[Document extract]:
= = = = =

David Eggleton on James Robinson in Art New Zealand
Laying Face-Down On the Earth
Recent Artworks by James Robinson
David Eggleton in Art New Zealand #183, Spring 2022
“Painting and poetry have a strong interrelationship in the New Zealand arts and in Edgeland James Robinson continues this tradition through an engagement with the work of the current New Zealand Poet Laureate David Eggleton. Robinson has worked with Eggleton’s poetry in the past, so this is not a new aspect of his oevre, but rather a two-way response that has been bubbling away for a while now. For example, Eggleton wrote a series of sonnets to accompany Robinson’s work in 2003, and Robinson’s art has featured on the cover of several of Eggleton’s poetry collections..”
–Jasmine Gallagher, Art New Zealand Summer 2020
To paint words is to make them magical, talismanic; it also makes them sensuous – haptic, almost touchable as things seperate from what they signify.

= = = = =

[Stored data]:
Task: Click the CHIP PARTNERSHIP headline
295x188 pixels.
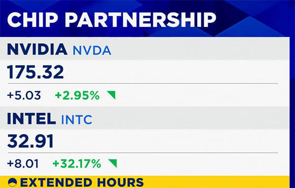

= = = = =

[Stated problem]:
In the article on James Robinson's recent artworks, what did Eggleton write in 2003 to accompany Robinson's work?

[Response to the task]:
A series of sonnets.